Copy these lines verbatim, starting at the line that contains "Task: Select the Horizontal Type tool" and ending after the line that contains "click(x=730, y=21)".

* _Source data_:
________
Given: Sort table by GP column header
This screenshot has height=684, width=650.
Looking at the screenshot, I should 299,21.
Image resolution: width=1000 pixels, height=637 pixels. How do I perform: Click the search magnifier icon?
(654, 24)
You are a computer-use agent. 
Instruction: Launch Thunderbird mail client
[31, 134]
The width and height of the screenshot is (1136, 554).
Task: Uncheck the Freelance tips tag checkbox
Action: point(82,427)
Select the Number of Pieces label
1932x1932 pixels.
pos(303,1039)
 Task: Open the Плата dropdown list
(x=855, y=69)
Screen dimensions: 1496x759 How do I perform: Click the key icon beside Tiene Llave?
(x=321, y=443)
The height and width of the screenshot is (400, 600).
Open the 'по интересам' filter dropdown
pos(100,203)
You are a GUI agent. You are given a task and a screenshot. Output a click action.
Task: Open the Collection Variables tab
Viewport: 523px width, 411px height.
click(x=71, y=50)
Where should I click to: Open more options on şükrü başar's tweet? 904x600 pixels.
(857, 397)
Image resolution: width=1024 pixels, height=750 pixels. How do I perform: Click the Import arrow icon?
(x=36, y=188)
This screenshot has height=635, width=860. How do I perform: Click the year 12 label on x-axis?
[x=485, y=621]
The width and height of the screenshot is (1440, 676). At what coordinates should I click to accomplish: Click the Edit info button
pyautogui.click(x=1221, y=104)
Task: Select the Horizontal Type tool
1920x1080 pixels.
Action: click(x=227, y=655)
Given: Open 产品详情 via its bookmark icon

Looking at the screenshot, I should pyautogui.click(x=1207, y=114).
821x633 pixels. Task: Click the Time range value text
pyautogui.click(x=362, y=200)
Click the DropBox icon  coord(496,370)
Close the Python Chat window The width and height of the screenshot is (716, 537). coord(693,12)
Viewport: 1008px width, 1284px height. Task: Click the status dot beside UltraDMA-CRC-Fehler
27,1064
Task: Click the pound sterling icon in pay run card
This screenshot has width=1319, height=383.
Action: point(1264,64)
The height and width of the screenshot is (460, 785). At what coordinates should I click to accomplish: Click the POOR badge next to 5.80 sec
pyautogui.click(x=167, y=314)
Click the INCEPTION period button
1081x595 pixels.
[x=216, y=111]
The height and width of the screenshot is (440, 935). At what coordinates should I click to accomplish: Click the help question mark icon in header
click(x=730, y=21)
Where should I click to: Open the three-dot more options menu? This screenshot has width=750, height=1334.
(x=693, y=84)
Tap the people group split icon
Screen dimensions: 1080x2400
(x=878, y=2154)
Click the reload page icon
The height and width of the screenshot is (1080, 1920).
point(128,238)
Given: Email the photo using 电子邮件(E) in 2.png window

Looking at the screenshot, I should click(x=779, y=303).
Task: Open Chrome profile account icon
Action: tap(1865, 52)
________
* _Result of the exercise_:
Task: Select the Horizontal Type tool
1920x1080 pixels.
Action: click(x=227, y=655)
Given: Open 产品详情 via its bookmark icon

Looking at the screenshot, I should pyautogui.click(x=1207, y=114).
821x633 pixels. Task: Click the Time range value text
pyautogui.click(x=362, y=200)
Click the DropBox icon  coord(496,370)
Close the Python Chat window The width and height of the screenshot is (716, 537). coord(693,12)
Viewport: 1008px width, 1284px height. Task: Click the status dot beside UltraDMA-CRC-Fehler
27,1064
Task: Click the pound sterling icon in pay run card
This screenshot has width=1319, height=383.
Action: point(1264,64)
The height and width of the screenshot is (460, 785). At what coordinates should I click to accomplish: Click the POOR badge next to 5.80 sec
pyautogui.click(x=167, y=314)
Click the INCEPTION period button
1081x595 pixels.
[x=216, y=111]
The height and width of the screenshot is (440, 935). At what coordinates should I click to accomplish: Click the help question mark icon in header
click(x=730, y=21)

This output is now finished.